(c) 2023 am|dev

(A) :: A crise não cabe em Downing Street 

A crise não cabe em Downing Street 

O verdadeiro desafio do Reino Unido é mais exigente: reconstruir um consenso  político e estratégico sobre a sua identidade nacional e o seu papel no mundo. 

Catarina Brazete Nabais
text

A política britânica habituou-nos a uma nova normalidade: a mudança de líderes  tornou-se mais previsível do que a estabilidade. A demissão de Keir Starmer e a  entrada de Andy Burnham na corrida à liderança trabalhista constituem apenas o  episódio mais recente de uma crise mais profunda. O problema do Reino Unido já  não cabe em Downing Street.

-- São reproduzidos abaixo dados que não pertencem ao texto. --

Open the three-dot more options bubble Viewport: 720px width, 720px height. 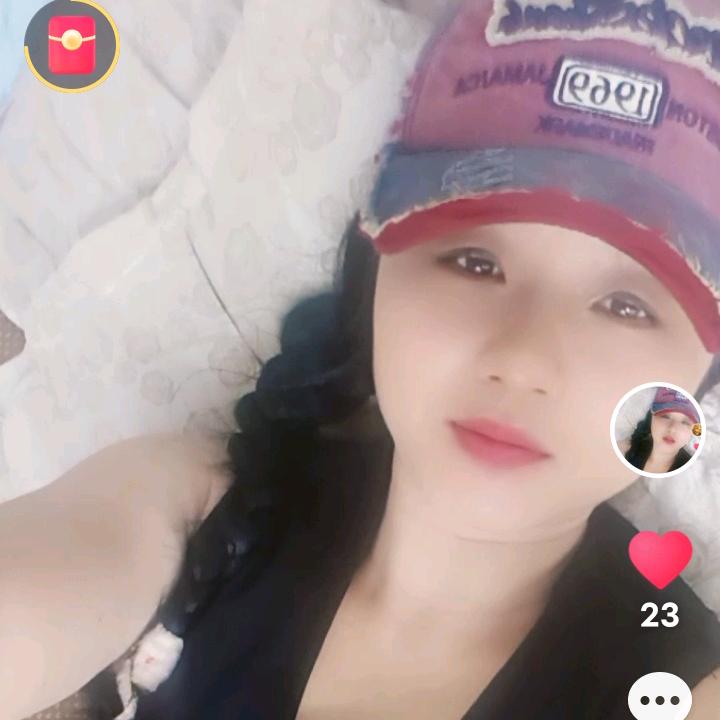coord(660,698)
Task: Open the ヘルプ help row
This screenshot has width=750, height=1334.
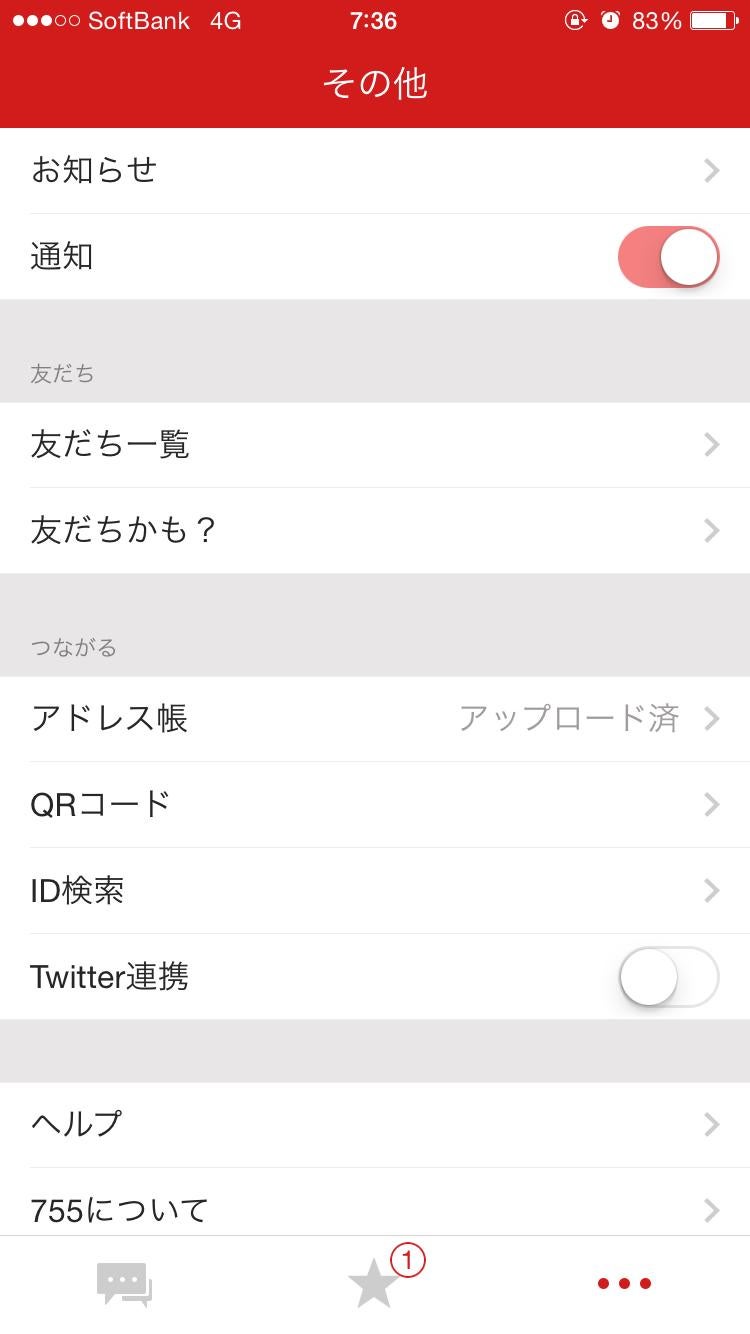Action: pos(375,1124)
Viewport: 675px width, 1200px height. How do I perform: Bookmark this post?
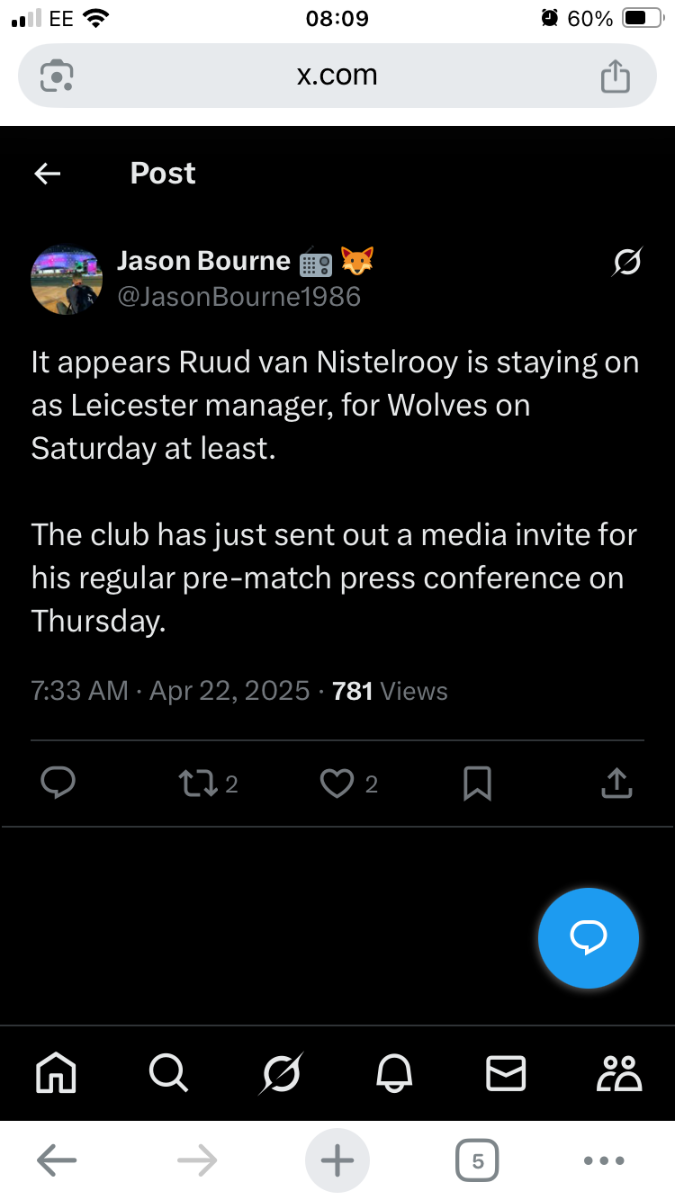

Quando os trabalhistas regressaram ao poder, em julho de 2024, muitos viram em  Starmer a oportunidade de restaurar a estabilidade de um sistema político  desgastado por anos de turbulência. Depois do referendo do Brexit, de sucessivas  crises conservadoras e de uma inédita rotação de líderes, a expectativa era a de um  regresso à previsibilidade institucional que, durante décadas, constituiu uma das  principais marcas da democracia britânica.

Essa expectativa revelou-se excessivamente otimista.

A saída de Starmer demonstra que a instabilidade britânica é mais do que uma crise  de liderança. O Reino Unido continua confrontado com um crescimento  económico anémico, serviços públicos sob forte pressão, desigualdades  territoriais persistentes e uma sociedade politicamente fragmentada. Acima de  tudo, continua sem responder à pergunta fundamental que o acompanha desde  2016: que lugar pretende ocupar no sistema internacional pós-Brexit?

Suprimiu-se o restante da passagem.